Tencent’s share price jumped on hopes the game would challenge the wildly popular “Eggy Party”, a similar offering from NetEase, a rival developer. A week later it fell off a cliff, as did that of NetEase, after the National Press and Publication Administration (NPPA) published draft rules capping spending on online games. The next day the NPPA seemed to proffer one of those magic clouds, declaring that it desired “prosperous and healthy” development for the online-gaming industry. Tencent and NetEase shares have returned almost to where they were at the start.

The incident hints that President Xi Jinping has little appetite for another harsh tech crackdown of the sort that torched about $1trn in shareholder value between early 2021 and late 2022; on January 2nd Reuters reported that an official behind the draft gaming rules had been fired. But it is also a reminder that the government dislikes Chinese big tech’s big presence in citizens’ everyday lives—and that it would anyway prefer entrepreneurs and investors to focus on serious things like chipmaking, cloud computing and artificial intelligence (AI) for industry.

The signal from Beijing, cacophonous though it may be, is being heard. On January 1st Baidu, the country’s search giant, said it had scrapped a $3.6bn purchase of a local live-streaming platform called JOYY. Baidu said only that conditions of the deal, originally signed in 2020, were not fulfilled. These may have included regulatory approvals for expansion, insiders reckon. Tencent and Alibaba, China’s biggest e-emporium, have been divesting some assets. (On December 29th a court also ordered Alibaba to pay 1bn yuan, or $140m, in damages to JD.com, a rival e-merchant, which had accused the company of forbidding sellers to use other platforms.)

The travails of China’s domestic digital darlings stand in stark contrast to a boom in state-favoured “hard tech”. Companies trying their luck in industries which the government deems to be critical to its strategic contest with America can count on helpful policies and generous subsidies. They are also flush with money. Over the past three years, even as capital for the consumer internet has all but dried up, hard-tech developers have collectively raised about 550bn yuan through initial public offerings.

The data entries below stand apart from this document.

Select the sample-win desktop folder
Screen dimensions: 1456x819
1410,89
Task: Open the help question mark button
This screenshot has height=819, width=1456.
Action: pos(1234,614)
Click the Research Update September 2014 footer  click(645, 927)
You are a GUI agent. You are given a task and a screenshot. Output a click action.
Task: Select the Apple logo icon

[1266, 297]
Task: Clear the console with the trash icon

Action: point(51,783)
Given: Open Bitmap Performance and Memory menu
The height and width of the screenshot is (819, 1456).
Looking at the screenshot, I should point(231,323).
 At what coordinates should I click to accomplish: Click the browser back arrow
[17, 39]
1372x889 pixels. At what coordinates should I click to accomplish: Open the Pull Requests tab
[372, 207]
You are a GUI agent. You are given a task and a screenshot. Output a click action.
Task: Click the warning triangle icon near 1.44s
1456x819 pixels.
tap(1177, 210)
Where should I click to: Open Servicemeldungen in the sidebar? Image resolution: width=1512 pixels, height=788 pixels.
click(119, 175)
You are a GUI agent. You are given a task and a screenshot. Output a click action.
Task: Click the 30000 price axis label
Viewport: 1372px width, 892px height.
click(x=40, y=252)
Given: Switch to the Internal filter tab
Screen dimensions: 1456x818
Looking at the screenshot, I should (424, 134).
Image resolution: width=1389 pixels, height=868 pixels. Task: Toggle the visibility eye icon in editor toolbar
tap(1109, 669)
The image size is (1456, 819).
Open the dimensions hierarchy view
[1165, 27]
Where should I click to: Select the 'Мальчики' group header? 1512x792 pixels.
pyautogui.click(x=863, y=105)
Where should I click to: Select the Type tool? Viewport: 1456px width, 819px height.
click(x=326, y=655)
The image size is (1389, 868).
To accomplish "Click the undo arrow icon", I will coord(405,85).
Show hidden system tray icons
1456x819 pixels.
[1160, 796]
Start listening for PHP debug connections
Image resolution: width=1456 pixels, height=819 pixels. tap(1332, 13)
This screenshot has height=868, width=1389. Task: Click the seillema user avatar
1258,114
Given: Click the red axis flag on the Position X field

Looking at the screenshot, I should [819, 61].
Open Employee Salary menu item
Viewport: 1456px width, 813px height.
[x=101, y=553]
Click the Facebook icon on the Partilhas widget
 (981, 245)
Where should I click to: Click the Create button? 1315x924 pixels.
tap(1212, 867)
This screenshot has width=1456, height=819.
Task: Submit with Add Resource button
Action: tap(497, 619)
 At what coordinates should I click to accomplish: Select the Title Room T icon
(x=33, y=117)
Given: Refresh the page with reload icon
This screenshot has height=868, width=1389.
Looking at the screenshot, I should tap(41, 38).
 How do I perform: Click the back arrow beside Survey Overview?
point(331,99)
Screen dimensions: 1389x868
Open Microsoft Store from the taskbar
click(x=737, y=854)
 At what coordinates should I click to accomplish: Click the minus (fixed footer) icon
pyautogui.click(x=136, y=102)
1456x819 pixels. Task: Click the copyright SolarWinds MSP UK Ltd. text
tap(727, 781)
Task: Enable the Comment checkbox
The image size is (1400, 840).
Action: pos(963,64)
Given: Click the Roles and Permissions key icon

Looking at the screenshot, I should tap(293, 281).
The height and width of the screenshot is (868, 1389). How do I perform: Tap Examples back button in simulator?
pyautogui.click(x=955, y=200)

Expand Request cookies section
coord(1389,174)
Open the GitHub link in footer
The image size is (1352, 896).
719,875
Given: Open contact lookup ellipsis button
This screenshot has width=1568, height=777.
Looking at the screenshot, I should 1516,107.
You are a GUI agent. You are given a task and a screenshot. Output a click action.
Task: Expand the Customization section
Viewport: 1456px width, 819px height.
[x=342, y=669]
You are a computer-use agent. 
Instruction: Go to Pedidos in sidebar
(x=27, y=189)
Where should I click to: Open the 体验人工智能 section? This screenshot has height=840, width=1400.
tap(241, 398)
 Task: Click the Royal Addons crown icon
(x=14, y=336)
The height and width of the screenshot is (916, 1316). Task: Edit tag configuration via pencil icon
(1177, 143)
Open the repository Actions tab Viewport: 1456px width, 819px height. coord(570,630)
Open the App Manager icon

No company embodies this trend more than Huawei. The maker of telecoms gear appeared doomed after America blacklisted it in 2019 out of fear that Chinese spooks could use its equipment to eavesdrop on Western mobile communications (an allegation which Huawei vociferously denies). American sanctions deprived it of components, including advanced semiconductors, needed for its handsets and data centres. In September Huawei shocked the world, including security hawks in Washington, by unveiling a 5G smartphone powered by sophisticated silicon manufactured by SMIC, China’s biggest chipmaker. Huawei and SMIC are also shipping similarly advanced server chips for data centres, which could be used to train AI models. On December 29th Huawei said its revenues in 2023 hit nearly $100bn, 9% more than the year before. Mr Xi couldn’t have hoped for a clearer signal as to where there is money to be made.